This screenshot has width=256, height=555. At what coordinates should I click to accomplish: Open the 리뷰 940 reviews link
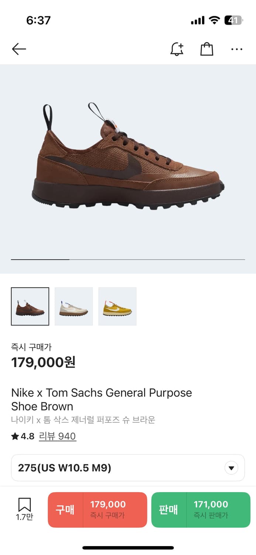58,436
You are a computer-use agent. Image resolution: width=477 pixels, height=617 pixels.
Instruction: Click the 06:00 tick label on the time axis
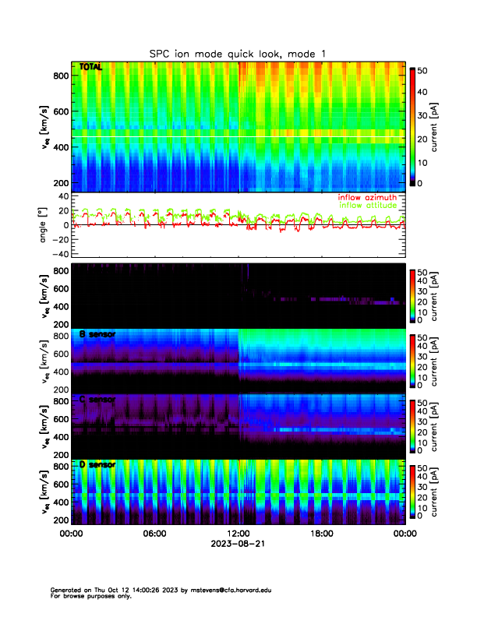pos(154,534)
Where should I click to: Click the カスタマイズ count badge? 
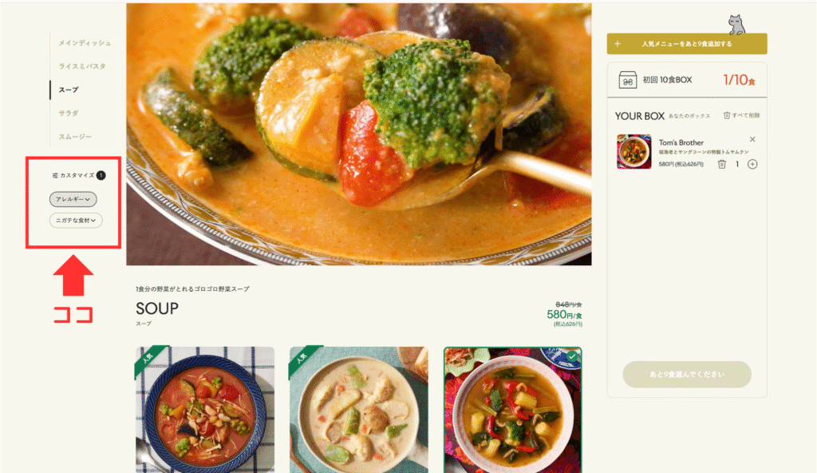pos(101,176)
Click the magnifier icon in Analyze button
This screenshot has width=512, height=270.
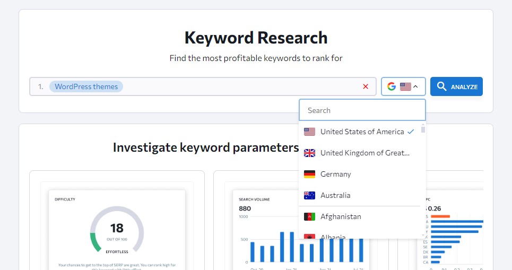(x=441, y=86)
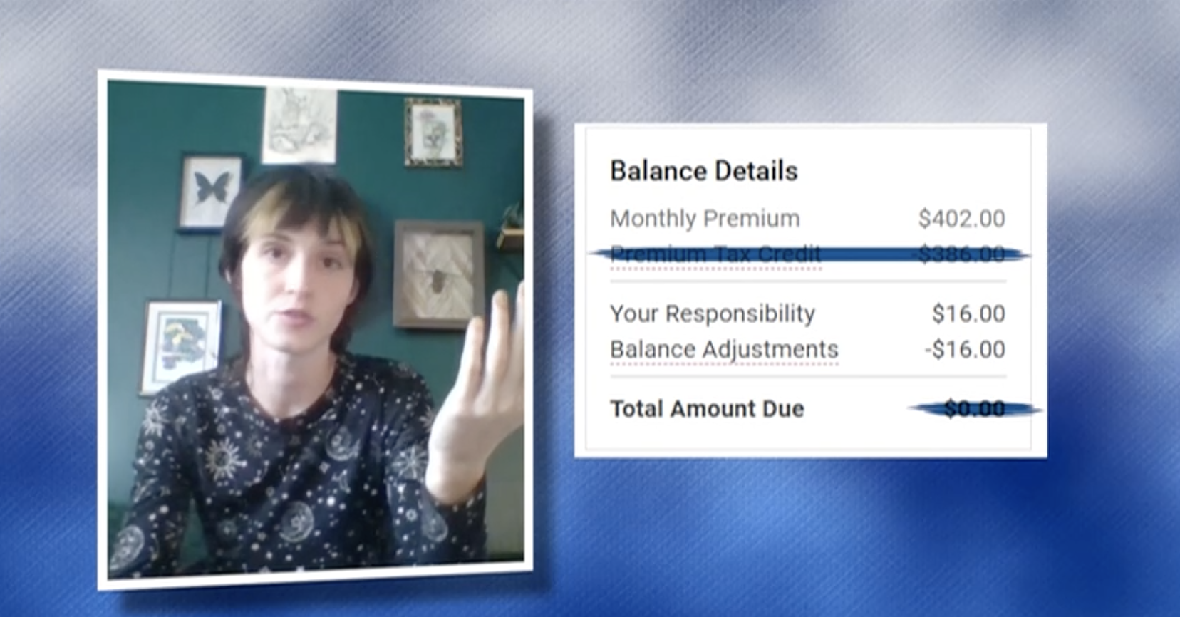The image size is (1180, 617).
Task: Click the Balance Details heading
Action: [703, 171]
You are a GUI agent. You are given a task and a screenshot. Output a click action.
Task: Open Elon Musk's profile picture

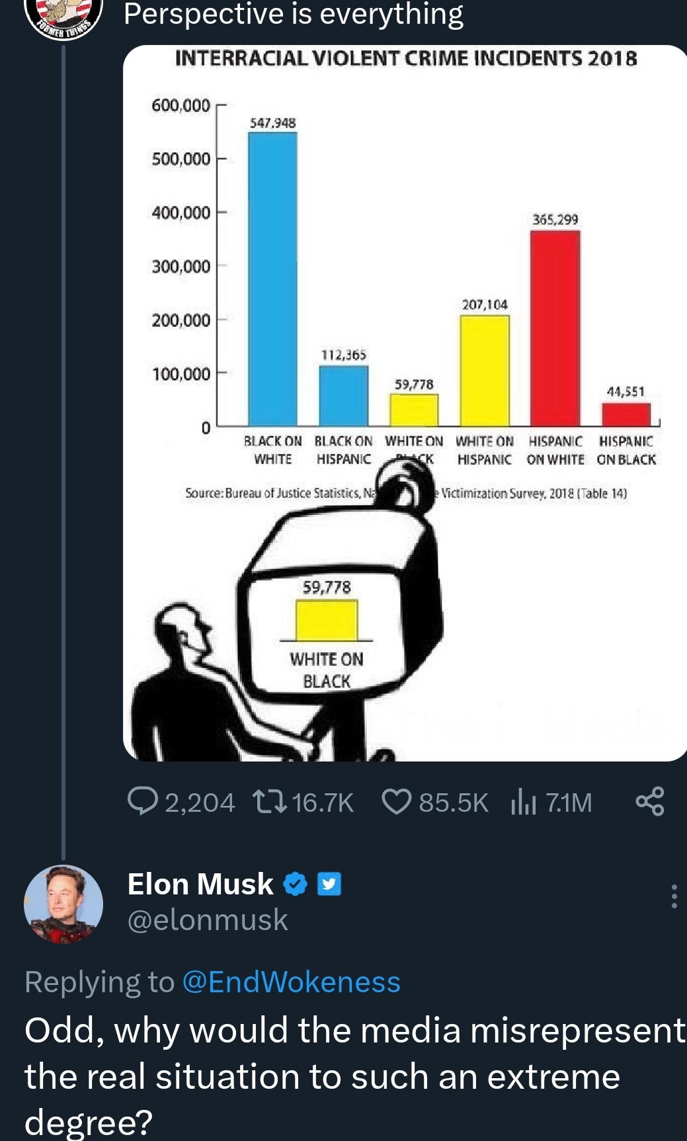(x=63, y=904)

┄┄┄┄┄┄

### What is needed
Take each line of the material above that holds the string "agent" and copy it.

### Answer to this exercise
You are a computer-use agent. Image resolution: width=477 pixels, height=617 pixels.
You are a GUI agent. You are given a task and a screenshot. Output a click action.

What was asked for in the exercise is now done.